En caso de que el régimen de los ayatolás cayese por culpa de las protestas, Pahlaví se ofrece como solución a la crisis política. Ha delimitado un plan para los primeros 100 días de cambio llamado Emergency Phase y "más del 80% del país", aseguran las fuentes consultadas, "estaría de acuerdo en que fuese el delegado de la transición".

El hijo del último Sha de Irán, Reza Pahlavi, durante una rueda de prensa en París.

El hijo del último Sha de Irán, Reza Pahlavi, durante una rueda de prensa en París. Reuters

Por supuesto, hay diferencias sobre cuál sería el modelo ideal que debería seguir Irán en caso de que los ayatolás cayeran. "Se debate entre una monarquía parlamentaria, como en España, o una república. La inmensa mayoría de los iraníes está dividido entre esas dos opciones, aunque creemos que la monarquía parlamentaria pesaría más".

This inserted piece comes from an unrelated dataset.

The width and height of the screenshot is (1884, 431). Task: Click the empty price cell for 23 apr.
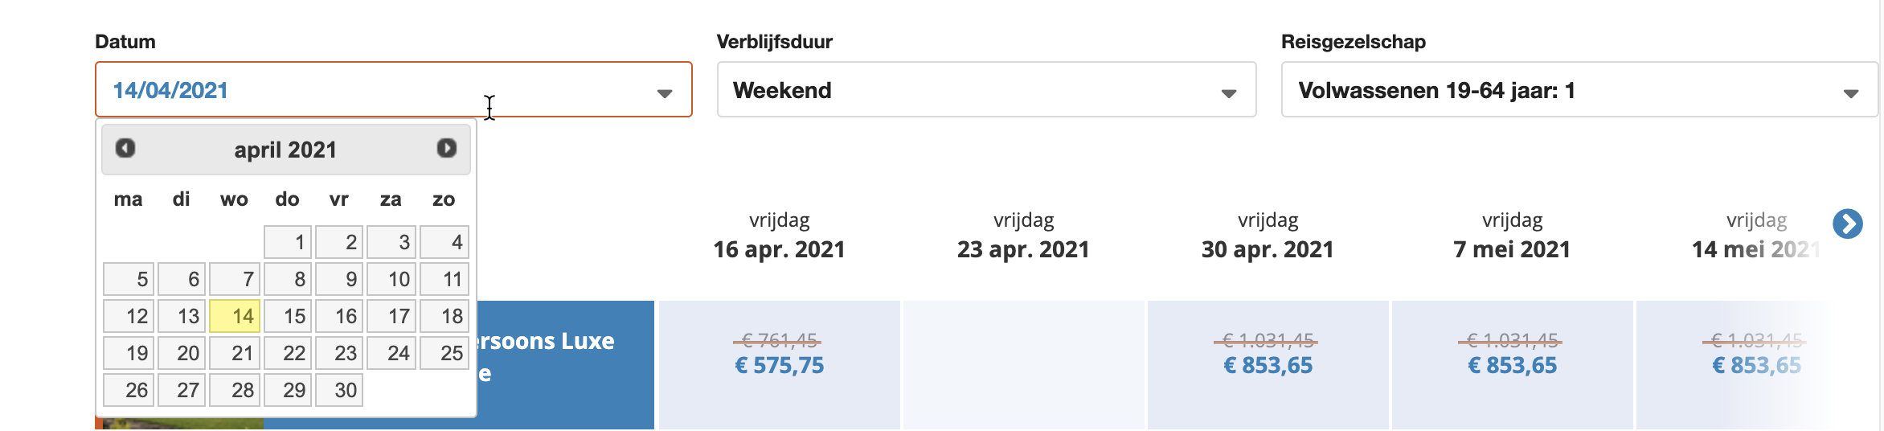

Fariba Ehsan, sin embargo, mira la estrategia de Estados Unidos y una hipotética entrada en el poder de Pahlaví con recelo.

"Trump es una persona imprevisible. La semana pasada dijo que él no era una alternativa potente y que estaba negociando con Irán. No lo sabemos. Mucha gente se está posicionando a favor de Pahlaví. Por ira. Por rabia. ¿Es factible? En Irán hay kurdos, árabes, turcos; cada uno con su posición y sus derechos. Volver a una monarquía, al régimen de un sha, sería un retroceso".

Y añade: "No queremos una invasión militar ni echar más leña al fuego. No podemos permitirnos que Estados Unidos bombardee nuestro país. La alternativa es liberar a todos los presos políticos de las cárceles y que Reza Pahleví sea una persona más de un grupo que lidere el cambio hacia una democracia". Para ella, "las próximas 48 horas serán cruciales".

"Estamos seguros de que este régimen caerá", concluye Saberi. "En las luchas anteriores teníamos reclamos. Igualdad. Derecho a la vida. Libertad. Pero se nos ha privado de absolutamente todo. Ya no. Ya no queremos nada de este régimen. El único propósito es sacarlos del poder. Los islamistas no encontrarán una orilla en el océano de sangre iraní que llevan derramando desde hace décadas".